--- PASSAGE PROVIDED ---

Behind the Scenes: Multilingual Detection

AI-generated content is becoming an international problem, which means being able to detect AI in multiple languages is becoming an urgent priority. Here at GPTZero, we’ve just launched our most advanced multilingual model yet. 

Here’s what’s new: 

  • We’ve added support for German and Portuguese, expanding the range of languages our detection covers
  • We retrained our multilingual model, including French and Spanish, on more recent data. 
  • For Portuguese, we trained on additional essays, to make the model more aligned with the real-world classroom work teachers are actually reviewing. 
  • We’ve also added all-new English data collected since our last multilingual model update.
  • Most importantly, we’ve outperformed our previous baseline, with higher F1 scores on every new language-specific benchmark we created.

---

(REQUIREMENT A) Which two languages does the multilingual detection post say were newly added to the detection support?
(REQUIREMENT B) Transcribe the stretch of the multilingual detection post from "Behind the Scenes: Multilingual" through "benchmark we created." word for word.

--- SUPPLIED INFORMATION ---

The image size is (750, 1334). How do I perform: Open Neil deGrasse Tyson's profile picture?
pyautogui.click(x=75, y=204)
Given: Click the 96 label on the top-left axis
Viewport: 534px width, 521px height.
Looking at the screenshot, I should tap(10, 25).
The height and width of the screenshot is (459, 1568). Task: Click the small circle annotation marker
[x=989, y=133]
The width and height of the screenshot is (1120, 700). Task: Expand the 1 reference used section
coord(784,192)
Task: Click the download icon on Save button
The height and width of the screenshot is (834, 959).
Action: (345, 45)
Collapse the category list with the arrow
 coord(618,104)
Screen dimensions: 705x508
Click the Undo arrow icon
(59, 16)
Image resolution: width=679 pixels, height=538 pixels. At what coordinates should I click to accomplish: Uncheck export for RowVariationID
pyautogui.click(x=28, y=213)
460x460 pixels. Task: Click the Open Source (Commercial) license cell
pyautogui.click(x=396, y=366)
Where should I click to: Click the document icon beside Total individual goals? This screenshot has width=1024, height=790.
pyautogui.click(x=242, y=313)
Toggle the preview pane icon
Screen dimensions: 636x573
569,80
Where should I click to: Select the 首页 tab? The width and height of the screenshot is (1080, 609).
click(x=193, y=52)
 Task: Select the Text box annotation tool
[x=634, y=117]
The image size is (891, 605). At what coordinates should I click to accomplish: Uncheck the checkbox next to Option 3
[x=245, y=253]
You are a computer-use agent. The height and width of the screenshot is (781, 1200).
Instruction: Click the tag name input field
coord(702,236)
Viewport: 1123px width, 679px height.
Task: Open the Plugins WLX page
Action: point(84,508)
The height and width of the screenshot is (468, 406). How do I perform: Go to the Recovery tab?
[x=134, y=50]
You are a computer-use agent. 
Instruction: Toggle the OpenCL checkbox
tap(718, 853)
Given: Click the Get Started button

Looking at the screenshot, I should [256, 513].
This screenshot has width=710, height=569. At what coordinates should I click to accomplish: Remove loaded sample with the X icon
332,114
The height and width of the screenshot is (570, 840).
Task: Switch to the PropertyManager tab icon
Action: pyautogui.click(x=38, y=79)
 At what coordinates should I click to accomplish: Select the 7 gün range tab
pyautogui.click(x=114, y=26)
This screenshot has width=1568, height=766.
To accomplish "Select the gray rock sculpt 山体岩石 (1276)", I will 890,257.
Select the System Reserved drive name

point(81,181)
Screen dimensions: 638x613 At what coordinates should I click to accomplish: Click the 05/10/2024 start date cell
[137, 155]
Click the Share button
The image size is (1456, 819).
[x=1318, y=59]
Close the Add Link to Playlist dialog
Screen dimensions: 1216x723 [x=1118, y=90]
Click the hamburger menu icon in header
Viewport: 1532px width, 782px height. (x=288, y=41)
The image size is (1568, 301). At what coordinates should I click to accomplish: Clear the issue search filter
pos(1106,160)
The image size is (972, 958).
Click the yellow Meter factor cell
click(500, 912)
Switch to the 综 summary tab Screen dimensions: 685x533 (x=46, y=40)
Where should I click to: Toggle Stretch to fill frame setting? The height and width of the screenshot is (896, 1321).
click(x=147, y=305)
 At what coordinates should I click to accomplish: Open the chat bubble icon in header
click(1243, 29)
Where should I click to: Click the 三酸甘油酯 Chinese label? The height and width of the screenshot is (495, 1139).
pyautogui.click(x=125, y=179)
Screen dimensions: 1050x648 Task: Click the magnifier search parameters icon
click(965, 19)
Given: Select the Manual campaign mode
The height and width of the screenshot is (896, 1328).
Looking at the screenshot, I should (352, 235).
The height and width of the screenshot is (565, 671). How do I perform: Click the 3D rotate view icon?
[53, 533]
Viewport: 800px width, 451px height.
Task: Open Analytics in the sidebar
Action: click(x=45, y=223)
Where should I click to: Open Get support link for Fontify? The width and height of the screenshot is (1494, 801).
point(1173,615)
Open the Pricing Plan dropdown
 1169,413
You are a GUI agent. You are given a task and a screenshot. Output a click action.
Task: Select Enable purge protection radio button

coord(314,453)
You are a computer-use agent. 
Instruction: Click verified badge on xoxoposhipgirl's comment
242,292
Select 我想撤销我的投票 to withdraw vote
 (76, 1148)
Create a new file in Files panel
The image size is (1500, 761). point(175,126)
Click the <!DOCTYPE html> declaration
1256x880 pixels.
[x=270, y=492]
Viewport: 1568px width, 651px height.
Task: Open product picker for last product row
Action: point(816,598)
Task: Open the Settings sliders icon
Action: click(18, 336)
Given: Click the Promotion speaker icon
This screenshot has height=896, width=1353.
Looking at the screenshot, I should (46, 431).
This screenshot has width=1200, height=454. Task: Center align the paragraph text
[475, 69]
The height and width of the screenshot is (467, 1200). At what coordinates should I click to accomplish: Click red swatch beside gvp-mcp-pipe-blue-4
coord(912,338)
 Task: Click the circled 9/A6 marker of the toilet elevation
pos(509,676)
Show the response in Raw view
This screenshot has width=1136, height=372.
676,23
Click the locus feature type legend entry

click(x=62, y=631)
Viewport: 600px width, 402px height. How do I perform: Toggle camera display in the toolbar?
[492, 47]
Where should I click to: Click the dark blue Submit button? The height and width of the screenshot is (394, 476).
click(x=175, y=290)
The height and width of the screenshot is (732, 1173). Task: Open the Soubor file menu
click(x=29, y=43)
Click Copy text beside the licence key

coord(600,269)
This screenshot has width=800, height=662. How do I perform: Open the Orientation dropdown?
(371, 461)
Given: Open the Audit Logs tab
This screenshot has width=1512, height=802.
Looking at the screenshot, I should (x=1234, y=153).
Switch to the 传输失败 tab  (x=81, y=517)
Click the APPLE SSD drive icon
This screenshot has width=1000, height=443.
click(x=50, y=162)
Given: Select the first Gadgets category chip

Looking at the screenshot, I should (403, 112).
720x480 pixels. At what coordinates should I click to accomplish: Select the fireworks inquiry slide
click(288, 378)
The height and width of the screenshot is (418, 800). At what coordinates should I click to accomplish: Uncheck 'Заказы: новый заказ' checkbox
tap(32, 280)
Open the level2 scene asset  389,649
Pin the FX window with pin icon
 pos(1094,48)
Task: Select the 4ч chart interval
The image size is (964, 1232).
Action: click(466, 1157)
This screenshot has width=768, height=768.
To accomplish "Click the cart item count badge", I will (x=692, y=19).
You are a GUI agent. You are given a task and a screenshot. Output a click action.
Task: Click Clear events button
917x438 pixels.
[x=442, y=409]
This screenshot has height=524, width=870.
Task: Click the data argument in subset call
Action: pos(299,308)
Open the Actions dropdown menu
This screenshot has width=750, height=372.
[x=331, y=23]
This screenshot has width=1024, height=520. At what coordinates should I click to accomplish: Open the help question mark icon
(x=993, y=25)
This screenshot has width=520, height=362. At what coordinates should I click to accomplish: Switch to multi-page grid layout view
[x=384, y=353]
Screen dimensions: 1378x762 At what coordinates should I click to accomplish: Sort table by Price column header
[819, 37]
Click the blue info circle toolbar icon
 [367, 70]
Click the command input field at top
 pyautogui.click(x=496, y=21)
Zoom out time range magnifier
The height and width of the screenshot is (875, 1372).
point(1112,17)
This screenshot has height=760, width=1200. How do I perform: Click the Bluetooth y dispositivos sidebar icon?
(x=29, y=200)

---

(EXERCISE OUTPUT A) German and Portuguese.

(EXERCISE OUTPUT B)
Behind the Scenes: Multilingual Detection

AI-generated content is becoming an international problem, which means being able to detect AI in multiple languages is becoming an urgent priority. Here at GPTZero, we’ve just launched our most advanced multilingual model yet. 

Here’s what’s new: 

  • We’ve added support for German and Portuguese, expanding the range of languages our detection covers
  • We retrained our multilingual model, including French and Spanish, on more recent data. 
  • For Portuguese, we trained on additional essays, to make the model more aligned with the real-world classroom work teachers are actually reviewing. 
  • We’ve also added all-new English data collected since our last multilingual model update.
  • Most importantly, we’ve outperformed our previous baseline, with higher F1 scores on every new language-specific benchmark we created.